[Source records]
╭──
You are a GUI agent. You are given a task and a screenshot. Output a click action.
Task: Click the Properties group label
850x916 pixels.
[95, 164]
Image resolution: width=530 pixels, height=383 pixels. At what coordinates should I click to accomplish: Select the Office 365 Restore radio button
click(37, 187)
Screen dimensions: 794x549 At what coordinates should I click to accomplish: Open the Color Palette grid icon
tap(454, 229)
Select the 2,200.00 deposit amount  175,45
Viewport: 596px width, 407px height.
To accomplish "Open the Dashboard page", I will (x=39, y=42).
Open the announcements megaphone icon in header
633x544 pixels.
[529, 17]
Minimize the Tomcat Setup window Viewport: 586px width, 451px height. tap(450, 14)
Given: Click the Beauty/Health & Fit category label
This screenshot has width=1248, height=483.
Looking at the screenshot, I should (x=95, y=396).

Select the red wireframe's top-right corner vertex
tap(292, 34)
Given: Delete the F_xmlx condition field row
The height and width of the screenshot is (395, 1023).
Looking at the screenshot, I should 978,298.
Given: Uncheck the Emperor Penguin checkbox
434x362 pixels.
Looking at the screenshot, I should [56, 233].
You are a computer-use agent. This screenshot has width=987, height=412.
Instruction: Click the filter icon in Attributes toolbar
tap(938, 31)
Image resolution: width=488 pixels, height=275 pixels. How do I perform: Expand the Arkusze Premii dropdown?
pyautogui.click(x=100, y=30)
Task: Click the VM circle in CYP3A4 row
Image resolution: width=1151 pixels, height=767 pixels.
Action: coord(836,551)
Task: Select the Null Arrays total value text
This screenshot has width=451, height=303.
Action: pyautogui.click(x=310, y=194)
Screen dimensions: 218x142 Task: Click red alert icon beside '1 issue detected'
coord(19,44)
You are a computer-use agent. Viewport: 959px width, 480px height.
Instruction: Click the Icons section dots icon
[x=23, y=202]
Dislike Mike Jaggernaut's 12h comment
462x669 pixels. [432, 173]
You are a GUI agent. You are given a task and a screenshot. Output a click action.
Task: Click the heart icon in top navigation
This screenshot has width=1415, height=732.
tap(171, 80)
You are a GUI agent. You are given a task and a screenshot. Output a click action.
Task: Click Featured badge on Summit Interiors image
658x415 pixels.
╰──
- [Exercise directions]
Make an exact transcription of the entries above.

- [Result of this task]
You are a GUI agent. You are given a task and a screenshot. Output a click action.
Task: Click the Properties group label
850x916 pixels.
[95, 164]
Image resolution: width=530 pixels, height=383 pixels. At what coordinates should I click to accomplish: Select the Office 365 Restore radio button
click(37, 187)
Screen dimensions: 794x549 At what coordinates should I click to accomplish: Open the Color Palette grid icon
tap(454, 229)
Select the 2,200.00 deposit amount  175,45
Viewport: 596px width, 407px height.
To accomplish "Open the Dashboard page", I will (x=39, y=42).
Open the announcements megaphone icon in header
633x544 pixels.
[529, 17]
Minimize the Tomcat Setup window Viewport: 586px width, 451px height. tap(450, 14)
Given: Click the Beauty/Health & Fit category label
This screenshot has width=1248, height=483.
Looking at the screenshot, I should (x=95, y=396).

Select the red wireframe's top-right corner vertex
tap(292, 34)
Given: Delete the F_xmlx condition field row
The height and width of the screenshot is (395, 1023).
Looking at the screenshot, I should 978,298.
Given: Uncheck the Emperor Penguin checkbox
434x362 pixels.
Looking at the screenshot, I should [56, 233].
You are a computer-use agent. This screenshot has width=987, height=412.
Instruction: Click the filter icon in Attributes toolbar
tap(938, 31)
Image resolution: width=488 pixels, height=275 pixels. How do I perform: Expand the Arkusze Premii dropdown?
pyautogui.click(x=100, y=30)
Task: Click the VM circle in CYP3A4 row
Image resolution: width=1151 pixels, height=767 pixels.
Action: coord(836,551)
Task: Select the Null Arrays total value text
This screenshot has width=451, height=303.
Action: pyautogui.click(x=310, y=194)
Screen dimensions: 218x142 Task: Click red alert icon beside '1 issue detected'
coord(19,44)
You are a computer-use agent. Viewport: 959px width, 480px height.
Instruction: Click the Icons section dots icon
[x=23, y=202]
Dislike Mike Jaggernaut's 12h comment
462x669 pixels. [432, 173]
You are a GUI agent. You are given a task and a screenshot. Output a click action.
Task: Click the heart icon in top navigation
This screenshot has width=1415, height=732.
tap(171, 80)
You are a GUI agent. You are given a task and a screenshot. Output a click action.
Task: Click Featured badge on Summit Interiors image
658x415 pixels.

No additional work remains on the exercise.